Under the “clawback” provision of the Sarbanes-Oxley Act, executives can be compelled to return to the company and its shareholders certain money they earned while their company was misleading investors.  In a separate order instituted today, the SEC required Saba Software’s CEO Babak “Bobby” Yazdani to reimburse the company $2.5 million in bonuses and stock profits that he received while the accounting fraud was occurring, even though he was not charged with misconduct. 

“CEOs and CFOs can be deprived of bonuses and stock profits if there is misconduct on their watch that requires a restatement by their employer,” said Andrew J. Ceresney, Director of the SEC’s Division of Enforcement.  “We will not hesitate to pursue clawbacks in appropriate cases.”

According to the SEC’s order instituting a settled administrative proceeding, Saba Software offers professional services often sold simultaneously with software products.  The professional services historically have accounted for about one-third of approximately $120 million in yearly revenues, and the company maintains a group of consultants within its subsidiary in India to help deliver professional services to its customers.  The SEC’s order finds that Saba Software’s timekeeping practices of “pre-booking” and “under-booking” hours worked by these consultants precluded the time records from serving as reliable evidence under U.S. Generally Accepted Accounting Principles to recognize revenue in the manner that the company did.  Therefore, from Oct. 4, 2007 to Jan. 6, 2012, Saba Software cumulatively overstated its pre-tax earnings by approximately $70 million.

According to the SEC’s order, Farrell and Menon were responsible for ensuring that the professional services group within Saba Software met financial targets set by senior management.  Farrell was aware of situations where consultants planned to pre-book hours in order to achieve their quarterly revenue targets yet he failed to stop the practice.  In other instances when they had overrun their budgets, he directed consultants to “eat” the hours or back them out of the timesheet database.  Menon directed consultants reporting to him to book time to the timesheet database at quarter-end even though those hours would not be worked until the following quarter.  In other instances, he advised them to avoid inputting in the timekeeping system non-billable hours that they had worked.

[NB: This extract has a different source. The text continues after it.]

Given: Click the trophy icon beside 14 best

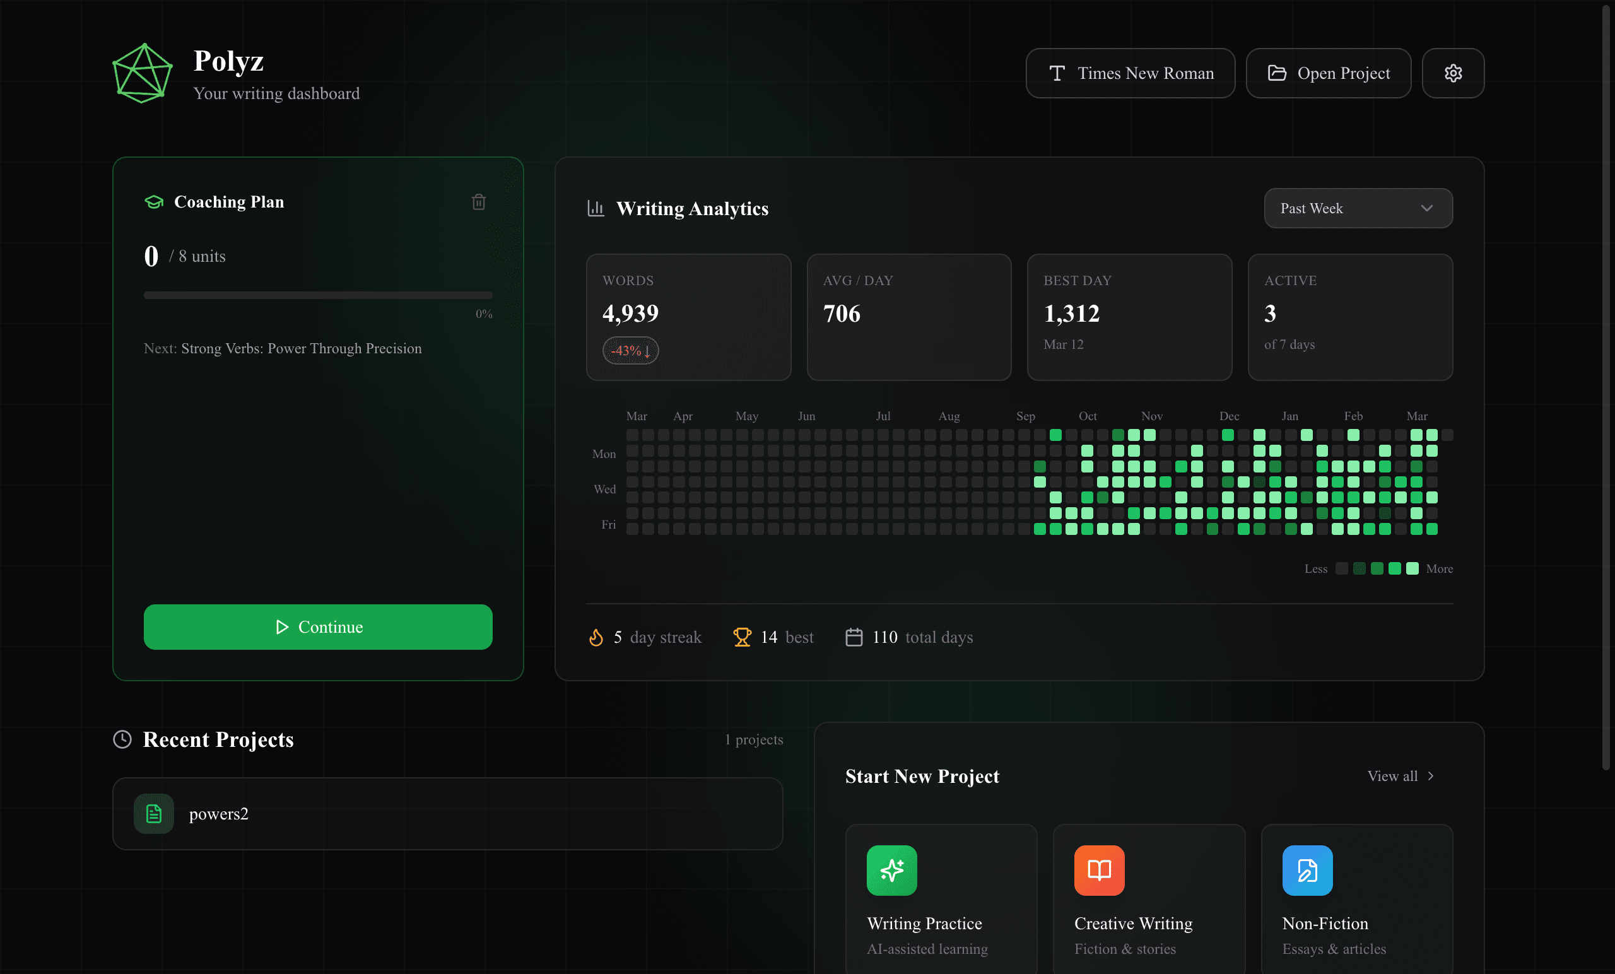Looking at the screenshot, I should point(741,636).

The SEC’s order further finds that internal accounting controls at Saba Software were ineffective to counter-balance the revenue and margin targets set by senior management.  This problem was particularly acute in Saba Software’s India-based consulting group, which was referred to throughout the consulting organization as a “black box.”  This characterization reflected the fact that U.S. and European managers approving time records of India-based consultants for revenue recognition purposes had little visibility into who was performing what work and when.

“Saba Software used off-shore operations to cut costs, but also cut corners on its internal controls over financial reporting,” said Jina L. Choi, Director of the SEC’s San Francisco Regional Office.  “Weak internal controls create greater opportunity for accounting fraud, and investors are left holding the bag.”

Saba Software consented to the entry of an order finding that it violated the anti-fraud, books and records, and internal control provisions of the federal securities laws.  In addition to the $1.75 million financial penalty, Saba Software agreed to pay further penalties if it has not filed restatements of its earnings during those periods by later this year, and revocation of the registration for its securities if it doesn’t file those restatements by early next year.  Without admitting or denying the findings in the order, Saba Software also agreed to cease and desist from committing or causing future violations of these provisions of the securities laws.

Farrell and Menon each consented to the entry of an order finding that they violated the anti-fraud provisions and caused Saba Software’s violations.  The order also finds that they falsified books and records and circumvented the company’s internal controls.  Farrell agreed to pay disgorgement and prejudgment interest of $35,017 and a penalty of $50,000, and Menon agreed to pay disgorgement and prejudgment interest of $19,621 and a penalty of $50,000.  Without admitting or denying the findings, they each agreed to cease and desist from committing or causing future violations of these provisions the securities laws.

Yazdani consented to reimburse Saba Software for $2,570,596 in bonuses, incentive compensation, and stock sale profits that he received following the regulatory filings that the company is now required to restate.  He neither admitted nor denied the findings against the company in the order.

The SEC’s investigation, which is continuing, is being conducted by Mike Foley, Rebecca Lubens, and Erin Schneider of the San Francisco Regional Office.